=== Okuma Parçası ===
※ ※ ※
Paylaş
‘Endüstri 4.0’ diyoruz. Türkiye’nin de küreselleşen dünyada başa güreşten kopmaması, yıllık 10 bin dolar milli gelir tuzağından kurtulabilmesi için geç olmadan bilgi toplumu trenini yakalaması gerekir. Devletin klasik sektörlere sermaye veya çeşitli destekleri şart ama bunlar çoğu zaman başarının anahtarı olamıyor. Bilginin en önemli güç olduğu global dünyada, dijital alanda girişimciliğe de ağırlık vermemiz gerekiyor. Bu alanda girişimcilik olmadan bilgi çağında hızlı gelişme kaydetmek kolay değil... Bu alanda gençlere rol modeli olabilecek teşvik edici başarı hikâyeleri gündeme getirilmeli.
※ ※ ※
=== Gösterilen Satırlar ===
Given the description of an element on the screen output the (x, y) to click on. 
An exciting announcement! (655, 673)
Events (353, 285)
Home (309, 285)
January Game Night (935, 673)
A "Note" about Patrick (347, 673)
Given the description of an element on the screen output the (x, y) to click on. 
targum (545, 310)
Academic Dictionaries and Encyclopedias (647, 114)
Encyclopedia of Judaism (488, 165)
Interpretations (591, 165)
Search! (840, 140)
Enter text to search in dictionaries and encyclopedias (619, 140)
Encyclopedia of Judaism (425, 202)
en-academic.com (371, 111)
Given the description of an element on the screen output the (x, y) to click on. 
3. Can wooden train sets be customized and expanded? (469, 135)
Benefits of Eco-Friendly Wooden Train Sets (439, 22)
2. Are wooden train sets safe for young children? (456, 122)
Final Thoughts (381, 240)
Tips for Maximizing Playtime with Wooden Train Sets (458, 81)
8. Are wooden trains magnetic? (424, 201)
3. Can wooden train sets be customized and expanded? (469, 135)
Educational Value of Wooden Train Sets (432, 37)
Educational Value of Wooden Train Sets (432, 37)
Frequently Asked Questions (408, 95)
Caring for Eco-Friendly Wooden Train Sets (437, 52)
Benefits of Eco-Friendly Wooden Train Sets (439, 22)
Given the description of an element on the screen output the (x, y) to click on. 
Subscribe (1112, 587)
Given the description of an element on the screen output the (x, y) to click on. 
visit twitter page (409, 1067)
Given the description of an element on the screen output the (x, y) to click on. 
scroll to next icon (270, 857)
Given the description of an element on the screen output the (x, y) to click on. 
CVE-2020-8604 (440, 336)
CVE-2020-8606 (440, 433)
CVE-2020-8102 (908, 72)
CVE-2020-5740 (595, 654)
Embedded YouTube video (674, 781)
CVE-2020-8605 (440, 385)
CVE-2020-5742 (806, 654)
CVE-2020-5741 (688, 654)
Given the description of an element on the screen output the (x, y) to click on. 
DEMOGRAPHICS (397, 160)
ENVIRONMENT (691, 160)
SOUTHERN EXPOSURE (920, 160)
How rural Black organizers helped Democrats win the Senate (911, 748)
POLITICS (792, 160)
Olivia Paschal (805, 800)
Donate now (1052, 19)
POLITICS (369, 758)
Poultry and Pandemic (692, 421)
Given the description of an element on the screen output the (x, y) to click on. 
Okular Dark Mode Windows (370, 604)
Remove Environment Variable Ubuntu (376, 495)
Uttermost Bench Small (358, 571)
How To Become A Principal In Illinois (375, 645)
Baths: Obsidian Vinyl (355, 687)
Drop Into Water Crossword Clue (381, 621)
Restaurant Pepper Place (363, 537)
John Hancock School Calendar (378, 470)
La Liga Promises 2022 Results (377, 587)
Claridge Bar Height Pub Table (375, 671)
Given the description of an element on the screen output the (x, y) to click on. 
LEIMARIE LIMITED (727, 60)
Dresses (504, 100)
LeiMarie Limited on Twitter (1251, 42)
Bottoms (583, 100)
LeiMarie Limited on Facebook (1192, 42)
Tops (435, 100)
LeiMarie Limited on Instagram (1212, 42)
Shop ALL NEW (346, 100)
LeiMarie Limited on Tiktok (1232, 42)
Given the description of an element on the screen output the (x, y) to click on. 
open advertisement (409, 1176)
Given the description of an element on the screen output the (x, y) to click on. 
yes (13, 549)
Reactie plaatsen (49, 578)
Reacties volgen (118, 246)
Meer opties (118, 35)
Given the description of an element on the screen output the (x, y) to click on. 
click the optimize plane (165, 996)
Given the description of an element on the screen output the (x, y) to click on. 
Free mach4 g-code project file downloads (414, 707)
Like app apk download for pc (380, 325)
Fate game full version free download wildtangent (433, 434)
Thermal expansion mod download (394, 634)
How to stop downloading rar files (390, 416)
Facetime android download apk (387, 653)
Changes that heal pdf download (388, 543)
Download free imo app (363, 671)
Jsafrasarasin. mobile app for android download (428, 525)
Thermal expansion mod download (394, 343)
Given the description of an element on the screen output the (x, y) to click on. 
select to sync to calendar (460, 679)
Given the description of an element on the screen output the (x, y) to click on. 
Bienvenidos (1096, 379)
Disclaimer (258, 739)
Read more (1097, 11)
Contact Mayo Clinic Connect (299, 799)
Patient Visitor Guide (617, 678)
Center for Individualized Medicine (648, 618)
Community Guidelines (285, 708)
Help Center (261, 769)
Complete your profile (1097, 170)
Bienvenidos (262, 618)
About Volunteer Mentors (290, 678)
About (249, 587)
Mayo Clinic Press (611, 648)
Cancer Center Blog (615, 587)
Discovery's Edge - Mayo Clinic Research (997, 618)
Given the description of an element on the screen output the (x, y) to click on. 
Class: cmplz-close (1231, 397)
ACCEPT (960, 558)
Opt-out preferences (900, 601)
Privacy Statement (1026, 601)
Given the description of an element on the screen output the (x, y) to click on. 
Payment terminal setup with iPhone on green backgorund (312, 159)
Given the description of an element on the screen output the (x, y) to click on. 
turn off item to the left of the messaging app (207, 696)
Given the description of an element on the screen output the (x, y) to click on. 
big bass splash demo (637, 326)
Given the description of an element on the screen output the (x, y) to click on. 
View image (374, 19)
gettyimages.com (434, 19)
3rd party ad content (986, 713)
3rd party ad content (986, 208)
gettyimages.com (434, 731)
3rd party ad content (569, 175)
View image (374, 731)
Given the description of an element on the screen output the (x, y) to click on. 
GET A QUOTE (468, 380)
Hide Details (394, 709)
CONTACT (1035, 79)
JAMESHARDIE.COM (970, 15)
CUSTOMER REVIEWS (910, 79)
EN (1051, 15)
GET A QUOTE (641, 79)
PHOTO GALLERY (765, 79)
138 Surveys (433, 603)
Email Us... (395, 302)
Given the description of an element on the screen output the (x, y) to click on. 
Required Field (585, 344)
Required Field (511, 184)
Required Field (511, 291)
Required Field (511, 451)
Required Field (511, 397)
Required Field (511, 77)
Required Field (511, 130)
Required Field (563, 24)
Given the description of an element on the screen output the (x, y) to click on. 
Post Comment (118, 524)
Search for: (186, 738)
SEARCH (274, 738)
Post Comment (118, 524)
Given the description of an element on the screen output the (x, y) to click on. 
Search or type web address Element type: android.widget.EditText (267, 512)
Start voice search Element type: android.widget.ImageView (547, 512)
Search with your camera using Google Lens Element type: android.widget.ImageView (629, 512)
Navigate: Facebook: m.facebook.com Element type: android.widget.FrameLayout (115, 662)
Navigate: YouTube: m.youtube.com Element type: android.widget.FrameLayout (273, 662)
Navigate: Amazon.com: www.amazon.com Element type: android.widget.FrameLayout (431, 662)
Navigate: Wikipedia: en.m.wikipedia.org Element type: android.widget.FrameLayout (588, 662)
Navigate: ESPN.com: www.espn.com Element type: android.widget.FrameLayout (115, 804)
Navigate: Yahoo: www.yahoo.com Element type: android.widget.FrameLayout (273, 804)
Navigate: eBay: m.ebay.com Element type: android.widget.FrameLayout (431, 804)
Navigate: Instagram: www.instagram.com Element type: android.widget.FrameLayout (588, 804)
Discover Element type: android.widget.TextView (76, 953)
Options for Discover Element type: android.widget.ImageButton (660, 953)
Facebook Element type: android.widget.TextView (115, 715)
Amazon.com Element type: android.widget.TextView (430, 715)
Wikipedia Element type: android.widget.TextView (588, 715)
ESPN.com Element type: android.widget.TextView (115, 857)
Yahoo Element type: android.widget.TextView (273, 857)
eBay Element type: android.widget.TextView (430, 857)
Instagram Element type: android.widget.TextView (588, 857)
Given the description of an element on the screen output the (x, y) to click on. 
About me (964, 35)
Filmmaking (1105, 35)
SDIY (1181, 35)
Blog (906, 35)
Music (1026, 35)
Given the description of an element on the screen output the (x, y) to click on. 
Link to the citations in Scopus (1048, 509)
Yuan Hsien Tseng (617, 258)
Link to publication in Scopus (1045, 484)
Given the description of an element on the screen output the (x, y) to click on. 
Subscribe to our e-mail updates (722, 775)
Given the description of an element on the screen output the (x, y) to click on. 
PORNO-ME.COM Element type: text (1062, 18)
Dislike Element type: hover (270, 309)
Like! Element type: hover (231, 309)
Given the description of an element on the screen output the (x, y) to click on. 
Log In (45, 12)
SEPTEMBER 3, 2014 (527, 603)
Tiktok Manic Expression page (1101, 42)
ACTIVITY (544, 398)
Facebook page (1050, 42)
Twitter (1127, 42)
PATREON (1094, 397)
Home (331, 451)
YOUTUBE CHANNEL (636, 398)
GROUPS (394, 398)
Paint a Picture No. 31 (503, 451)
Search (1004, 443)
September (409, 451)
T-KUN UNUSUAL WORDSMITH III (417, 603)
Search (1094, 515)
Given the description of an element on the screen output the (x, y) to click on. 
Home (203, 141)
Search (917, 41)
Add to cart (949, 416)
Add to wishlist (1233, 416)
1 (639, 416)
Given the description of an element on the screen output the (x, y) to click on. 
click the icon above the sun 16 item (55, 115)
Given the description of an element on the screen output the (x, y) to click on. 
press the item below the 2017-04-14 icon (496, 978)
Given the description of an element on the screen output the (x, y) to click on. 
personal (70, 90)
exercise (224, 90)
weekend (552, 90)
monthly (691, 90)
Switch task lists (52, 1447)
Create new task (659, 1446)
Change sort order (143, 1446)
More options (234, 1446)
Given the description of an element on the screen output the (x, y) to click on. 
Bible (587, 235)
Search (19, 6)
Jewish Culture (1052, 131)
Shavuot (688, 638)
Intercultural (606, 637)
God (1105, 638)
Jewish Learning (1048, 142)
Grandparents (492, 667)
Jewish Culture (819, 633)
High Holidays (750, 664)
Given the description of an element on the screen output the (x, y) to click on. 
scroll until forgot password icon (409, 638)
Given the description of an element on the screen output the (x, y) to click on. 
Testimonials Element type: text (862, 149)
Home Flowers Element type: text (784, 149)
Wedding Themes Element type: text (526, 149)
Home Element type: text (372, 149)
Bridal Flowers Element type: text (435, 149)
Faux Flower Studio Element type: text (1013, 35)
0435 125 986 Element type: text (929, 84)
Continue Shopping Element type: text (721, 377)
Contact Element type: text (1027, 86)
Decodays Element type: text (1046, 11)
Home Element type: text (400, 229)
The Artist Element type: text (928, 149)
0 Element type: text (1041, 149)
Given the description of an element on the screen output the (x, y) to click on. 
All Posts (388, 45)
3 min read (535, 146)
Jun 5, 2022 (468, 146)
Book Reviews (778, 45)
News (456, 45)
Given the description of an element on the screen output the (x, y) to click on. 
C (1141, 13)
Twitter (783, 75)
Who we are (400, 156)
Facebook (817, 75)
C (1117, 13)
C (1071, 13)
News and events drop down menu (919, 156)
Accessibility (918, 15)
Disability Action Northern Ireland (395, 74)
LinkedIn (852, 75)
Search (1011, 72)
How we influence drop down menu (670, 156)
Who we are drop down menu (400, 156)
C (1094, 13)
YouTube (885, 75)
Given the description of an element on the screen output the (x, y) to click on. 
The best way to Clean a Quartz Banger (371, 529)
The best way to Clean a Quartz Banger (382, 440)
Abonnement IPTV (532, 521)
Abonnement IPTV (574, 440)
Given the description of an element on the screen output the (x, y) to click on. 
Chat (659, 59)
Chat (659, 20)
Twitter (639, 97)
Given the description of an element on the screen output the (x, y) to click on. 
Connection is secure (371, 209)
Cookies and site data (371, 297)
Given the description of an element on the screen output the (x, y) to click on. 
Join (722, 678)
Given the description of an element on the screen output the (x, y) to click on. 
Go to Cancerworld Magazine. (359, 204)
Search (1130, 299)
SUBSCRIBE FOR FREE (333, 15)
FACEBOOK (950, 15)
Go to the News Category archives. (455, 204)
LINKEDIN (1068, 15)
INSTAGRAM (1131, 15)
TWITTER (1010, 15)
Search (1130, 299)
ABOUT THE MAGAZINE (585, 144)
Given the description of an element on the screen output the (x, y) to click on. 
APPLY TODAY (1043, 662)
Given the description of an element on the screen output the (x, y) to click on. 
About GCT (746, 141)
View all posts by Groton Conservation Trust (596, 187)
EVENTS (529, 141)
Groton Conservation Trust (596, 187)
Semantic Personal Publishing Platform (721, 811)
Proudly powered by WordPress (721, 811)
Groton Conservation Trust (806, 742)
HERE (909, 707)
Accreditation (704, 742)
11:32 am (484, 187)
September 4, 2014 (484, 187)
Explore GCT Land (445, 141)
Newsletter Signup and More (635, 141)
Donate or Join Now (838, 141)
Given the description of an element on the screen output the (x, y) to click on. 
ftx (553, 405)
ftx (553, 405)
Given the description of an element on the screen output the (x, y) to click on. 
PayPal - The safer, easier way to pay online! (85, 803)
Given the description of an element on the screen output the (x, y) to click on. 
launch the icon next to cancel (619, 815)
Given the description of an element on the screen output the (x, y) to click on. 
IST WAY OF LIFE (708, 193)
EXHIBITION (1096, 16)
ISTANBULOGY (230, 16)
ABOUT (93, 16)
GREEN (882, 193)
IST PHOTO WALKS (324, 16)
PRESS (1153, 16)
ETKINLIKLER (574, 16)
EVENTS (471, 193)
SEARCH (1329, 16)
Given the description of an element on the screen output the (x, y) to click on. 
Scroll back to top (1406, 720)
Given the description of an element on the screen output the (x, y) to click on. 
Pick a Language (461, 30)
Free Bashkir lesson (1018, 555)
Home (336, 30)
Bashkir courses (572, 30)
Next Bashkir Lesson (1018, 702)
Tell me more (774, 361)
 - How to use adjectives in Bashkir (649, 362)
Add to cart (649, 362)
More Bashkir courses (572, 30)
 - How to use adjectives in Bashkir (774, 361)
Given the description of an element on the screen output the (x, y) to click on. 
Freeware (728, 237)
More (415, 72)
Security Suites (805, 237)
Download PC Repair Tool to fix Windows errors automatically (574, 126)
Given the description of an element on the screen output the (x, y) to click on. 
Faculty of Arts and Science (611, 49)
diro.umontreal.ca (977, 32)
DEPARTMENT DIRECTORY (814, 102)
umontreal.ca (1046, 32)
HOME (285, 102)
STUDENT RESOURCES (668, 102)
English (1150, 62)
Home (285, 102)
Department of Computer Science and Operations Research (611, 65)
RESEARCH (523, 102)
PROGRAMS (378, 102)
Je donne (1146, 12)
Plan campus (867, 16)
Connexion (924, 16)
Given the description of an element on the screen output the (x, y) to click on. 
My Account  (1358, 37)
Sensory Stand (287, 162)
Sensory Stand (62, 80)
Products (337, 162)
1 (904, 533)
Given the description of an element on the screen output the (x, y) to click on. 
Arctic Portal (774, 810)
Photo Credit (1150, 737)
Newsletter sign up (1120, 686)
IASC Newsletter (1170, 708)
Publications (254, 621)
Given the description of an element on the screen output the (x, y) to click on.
※ ※ ※
=== Alıştırma Yönergeleri ===
- A) Satırların ilkinden "Frequently Asked Questions (408, 95)" ifadesini içeren satıra kadar, iki uç da dahil olmak üzere, yalnızca bu satırları "Sıra" ve "Satır" sütunlarından oluşan bir Markdown tablosu olarak yeniden yazınız; boş satırları tabloya almayınız.
- B) Endüstri 4.0 ve dijital girişimcilik üzerine yazılmış okuma parçasını, son cümlesinin ardından sürdürünüz.
Okuma parçası ile satırlar arasında herhangi bir bağ yoktur.

=== Yanıtlar ===
- A)
| Sıra | Satır |
|---|---|
| 1 | Given the description of an element on the screen output the (x, y) to click on.  |
| 2 | An exciting announcement! (655, 673) |
| 3 | Events (353, 285) |
| 4 | Home (309, 285) |
| 5 | January Game Night (935, 673) |
| 6 | A "Note" about Patrick (347, 673) |
| 7 | Given the description of an element on the screen output the (x, y) to click on.  |
| 8 | targum (545, 310) |
| 9 | Academic Dictionaries and Encyclopedias (647, 114) |
| 10 | Encyclopedia of Judaism (488, 165) |
| 11 | Interpretations (591, 165) |
| 12 | Search! (840, 140) |
| 13 | Enter text to search in dictionaries and encyclopedias (619, 140) |
| 14 | Encyclopedia of Judaism (425, 202) |
| 15 | en-academic.com (371, 111) |
| 16 | Given the description of an element on the screen output the (x, y) to click on.  |
| 17 | 3. Can wooden train sets be customized and expanded? (469, 135) |
| 18 | Benefits of Eco-Friendly Wooden Train Sets (439, 22) |
| 19 | 2. Are wooden train sets safe for young children? (456, 122) |
| 20 | Final Thoughts (381, 240) |
| 21 | Tips for Maximizing Playtime with Wooden Train Sets (458, 81) |
| 22 | 8. Are wooden trains magnetic? (424, 201) |
| 23 | 3. Can wooden train sets be customized and expanded? (469, 135) |
| 24 | Educational Value of Wooden Train Sets (432, 37) |
| 25 | Educational Value of Wooden Train Sets (432, 37) |
| 26 | Frequently Asked Questions (408, 95) |

- B)
Bunlardan biri de Berlin’de yaşayan altı dil bilen Kaya Taner... 51 yıl önce Almanya’ya gelen diş tabibi Cengiz Taner’in oğlu. 2015 yılında Emma Tracey ile Honeypot isimli bir şirket kurmuş... Modern deyimle ‘start-up’ adı verilen şirket türü... Amerika’da başlayıp daha sonra dünyayı kasıp kavuran bir iş modeli. Türkiye’nin geriden geldiği, eksikliğinin son derede hissedildiği bir iş modeli. Bilişim sektöründen gelen Kaya Taner, daha önce de App-Lift gibi start-up’lar kurmuş ama hep nasıl farklı bir şey yaparım diye araştırmış.
Bakmış kendi gibi bilgisayar sektöründe eğitimli gençler, mühendisler firmalara iş başvurusunda bulunuyor. Bunu değiştirmiş. Şimdi iş arayan, işini değiştirmek isteyen Honeypot’a başvuruyor. Ücretsiz detaylı bir profil oluşturuluyormuş. Böylece çok büyük bir veri bankası oluşmuş. Honeypot’un müşterisi bini aşkın firma bu bankaya girip aradığı bir uzman olup olmadığına bakıyor, iş sözleşmesi imzalanırsa yıllık maaş üzerinden belli bir komisyon ödüyormuş. Şimdilik Almanya, İngiltere, Hollanda’da faaliyette olan firmada 15 genç çalışıyor. Bu basit gibi gözüken karmaşık işlemde iş arayanlar firma peşinde değil, firmalar uzmanların peşinde koşuyor.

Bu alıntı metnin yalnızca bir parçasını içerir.